Rifare l’orario, riorganizzare la didattica, ridiscutere i regolamenti, iscriversi ai webinar – veri trionfatori dell’era Covid – per imparare cose nuove e mirabolanti sulle magnifiche sorti e progressive delle lezioni a distanza, riunirsi in collegio, in dipartimento, in consiglio, in colloquio con le famiglie affrante, e sempre in pantofole.
Rieccoci davanti a uno schermo, molto più preparati dell’anno scorso ma con i ragazzi che, rassegnati a un sopore organizzato, reagiscono con fatica, spesso con dolore, sempre sopraffatti dal tedio.
Si riprende a sciancarsi sulla sedia da mane a sera, nella illusoria volontà di fare di più, di non allevare una “generazione covid” malata di ignoranza, di trovare la tecnica che… hop, ti faccia scoprire che si può fare, che il trucco c’è basta scovarlo, che non tutto è perduto.
E riprendono i messaggi con i colleghi: tu che fai? Interroghi? Vai avanti o ti fermi? Quante verifiche? Hai materiale su Boccaccio? Visto il documentario sulla plastica? Mi passi il video sulla migrazione? Chi si iscrive al corso sulla grammatica italiana?

GENNAIO

Si torna, dicono.
Sì ma non del tutto: 75% in presenza, 25% no.

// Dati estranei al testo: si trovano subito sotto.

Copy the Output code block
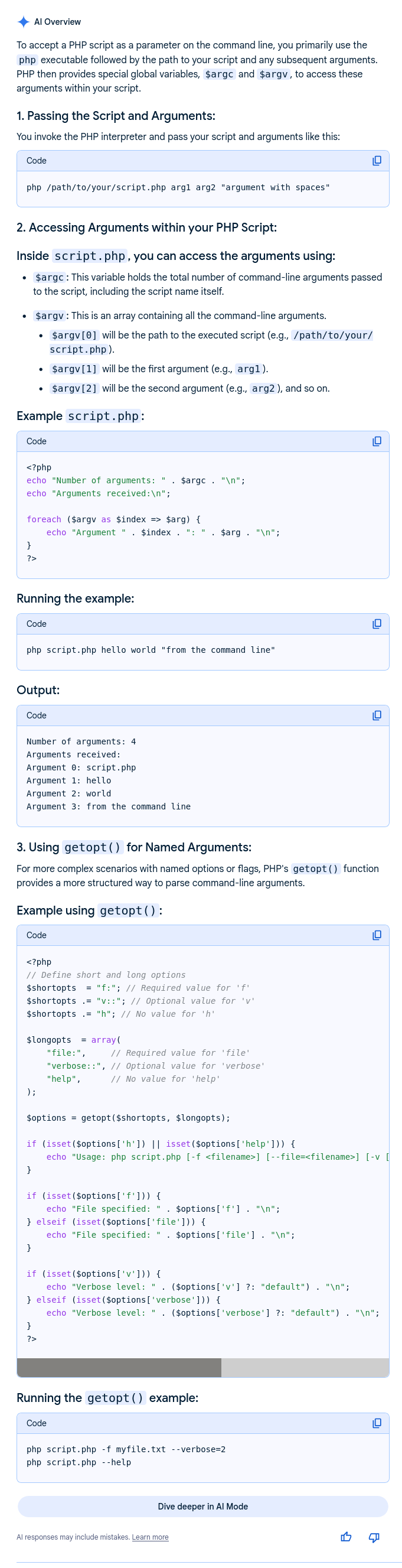 377,715
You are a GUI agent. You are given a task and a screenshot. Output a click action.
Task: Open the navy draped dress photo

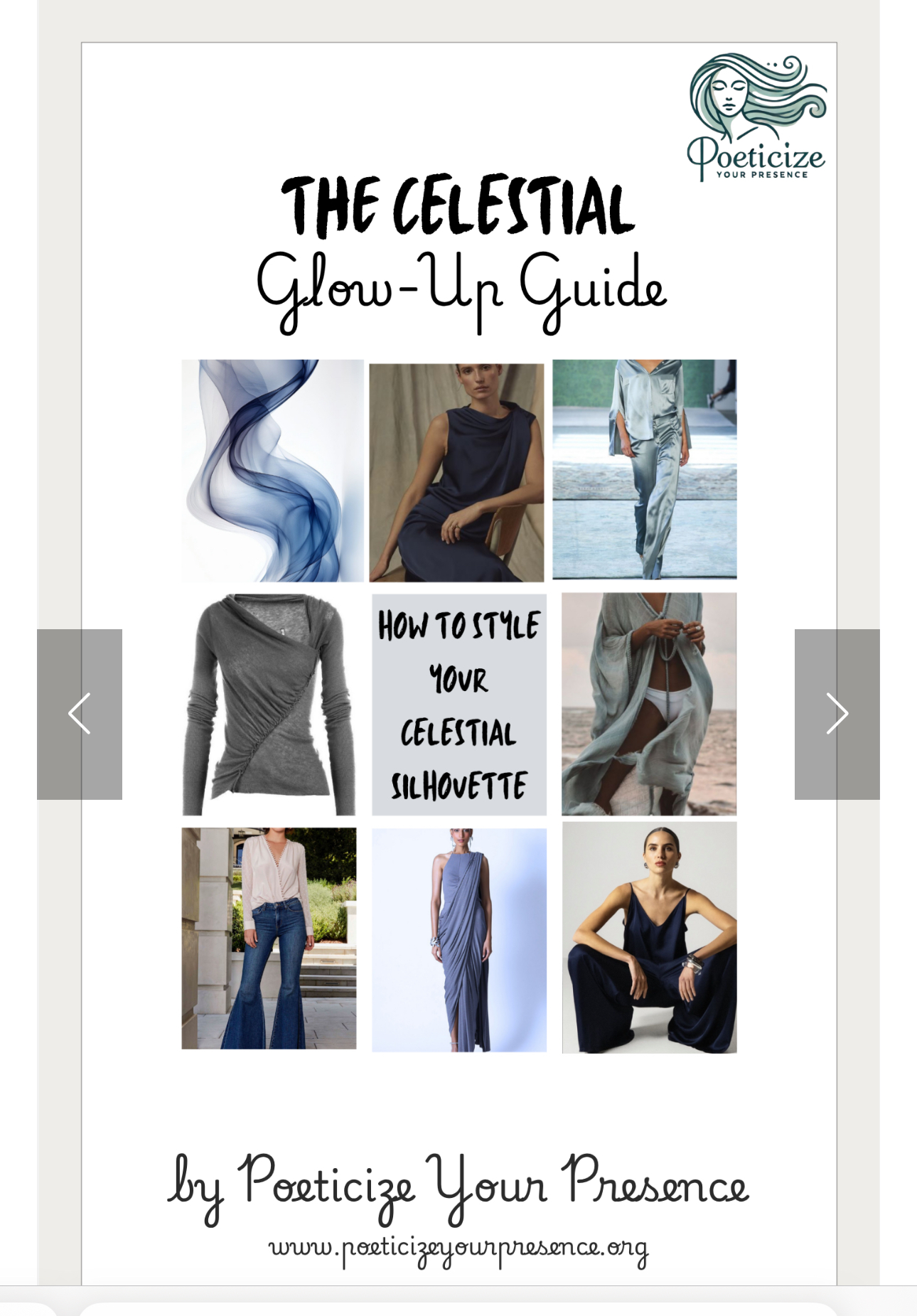coord(456,473)
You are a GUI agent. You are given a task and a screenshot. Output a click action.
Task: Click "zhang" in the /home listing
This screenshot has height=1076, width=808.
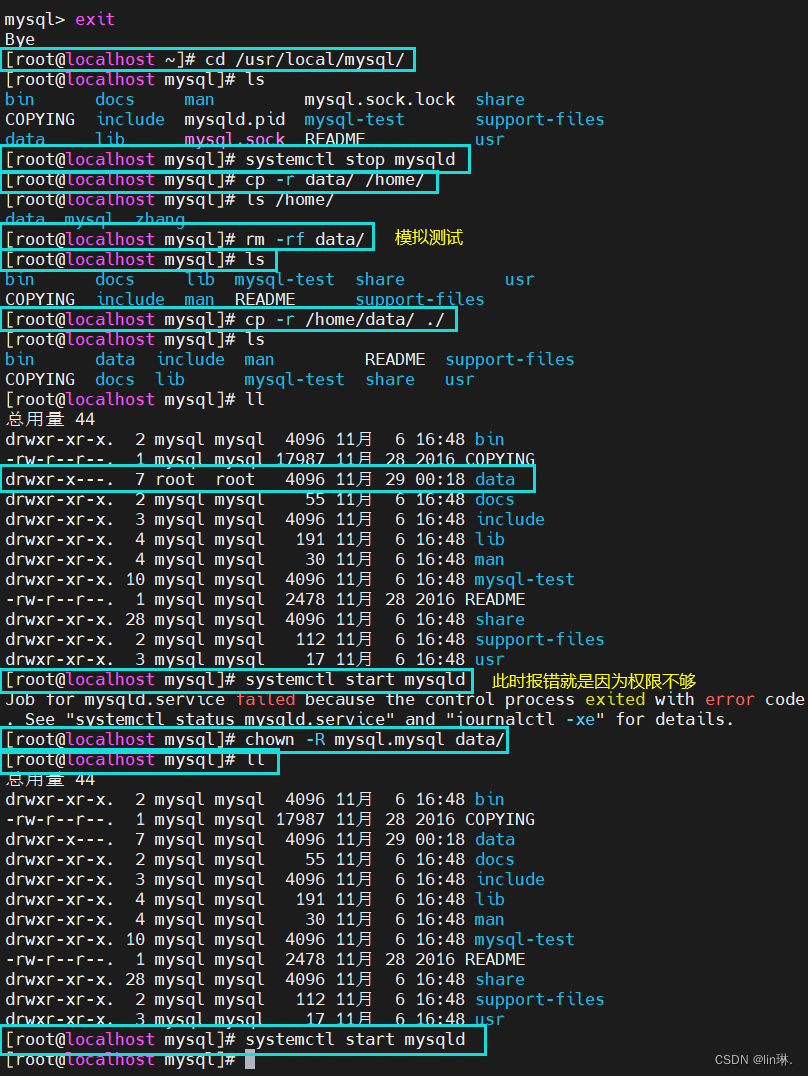click(x=160, y=219)
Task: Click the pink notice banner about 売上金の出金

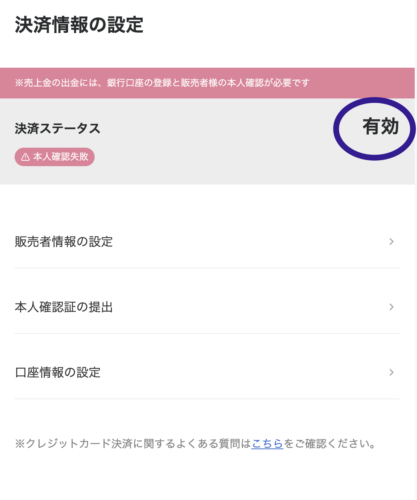Action: tap(207, 83)
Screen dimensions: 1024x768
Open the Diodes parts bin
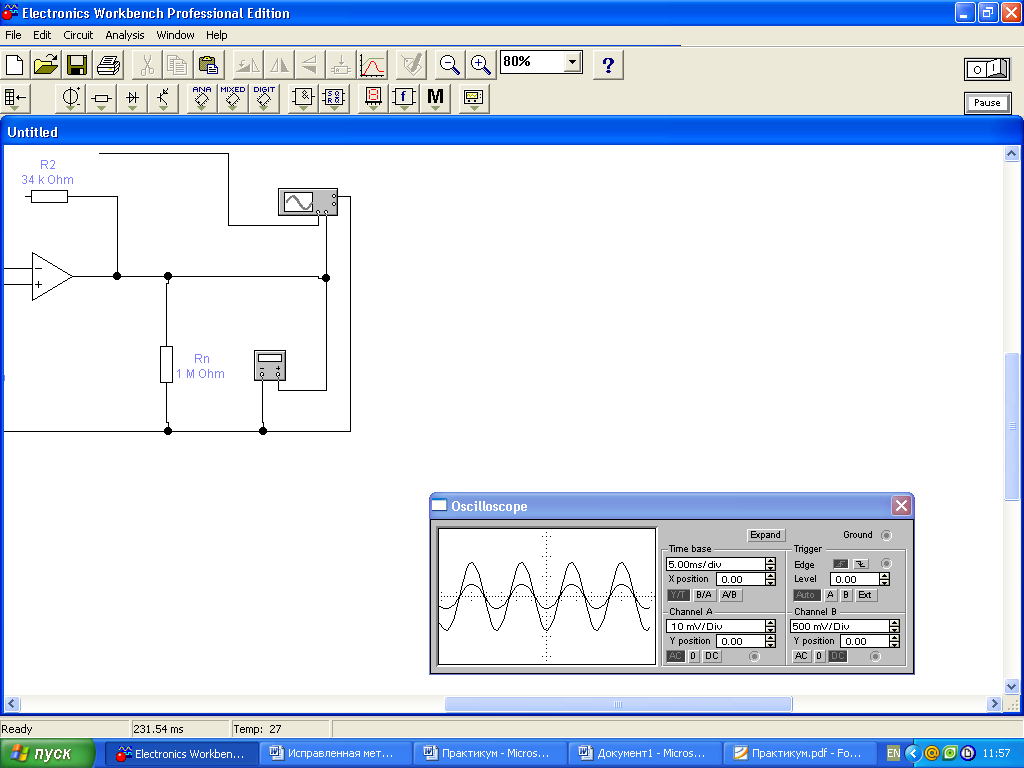pyautogui.click(x=132, y=98)
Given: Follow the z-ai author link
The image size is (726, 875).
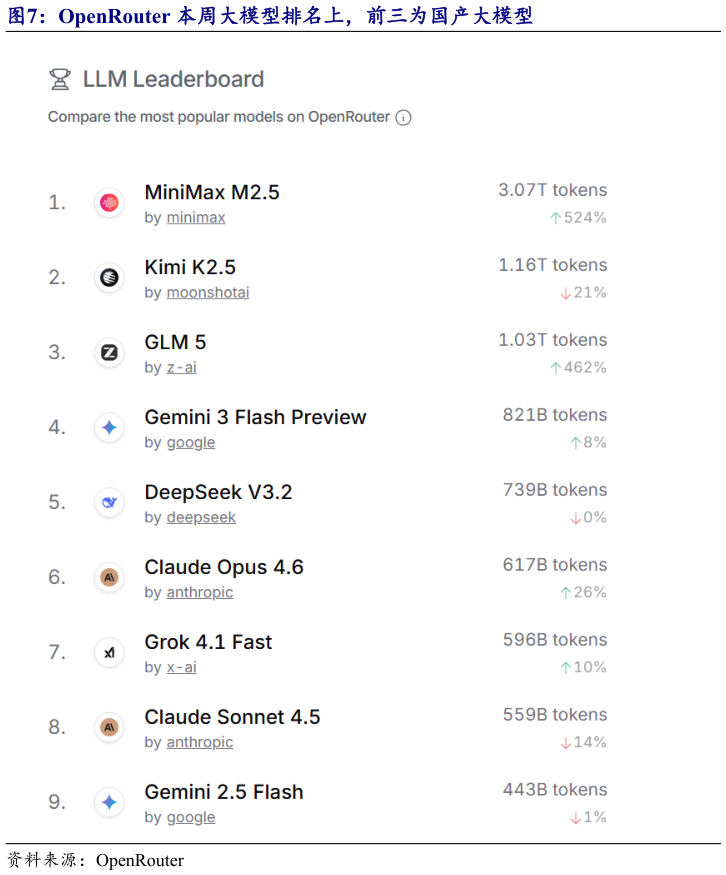Looking at the screenshot, I should point(181,368).
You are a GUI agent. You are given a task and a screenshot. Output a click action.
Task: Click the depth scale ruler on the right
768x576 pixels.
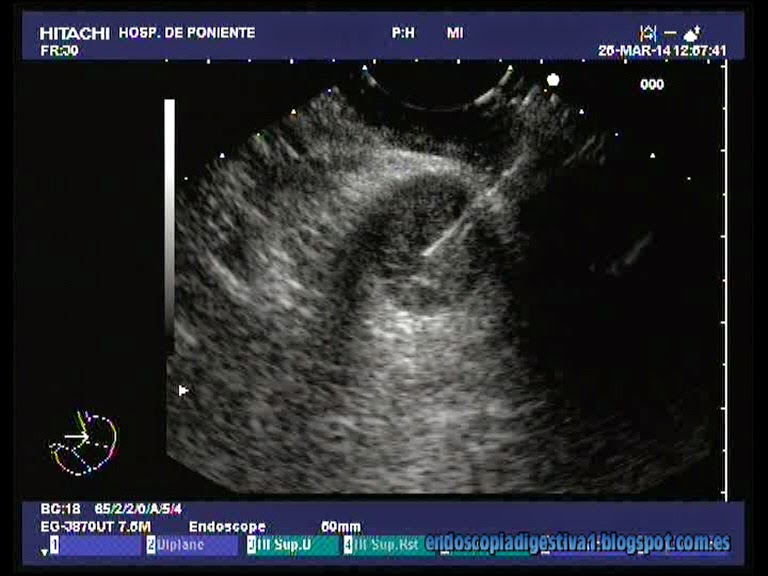726,280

Cioè? E cioè dipende: tre quarti delle classi a scuola e un quarto a casa? Nah!
Un quarto dell’orario in telelezione e tre quarti alla vecchia maniera?
Le prime sempre a scuola, le altre a rotazione?
E con quale rotazione affinché i conti tornino?
E quando dopo un’ora con una classe in aula il professore ha una lezione in remoto o viceversa? Rimarrà a scuola, ma le linee sono efficienti?
E l’orario, come riorganizzare l’orario?
Chi lo fa? E come ricompensarlo per tutte le ore gettate via?
Soprattutto: durerà almeno il tempo per verificare se funziona?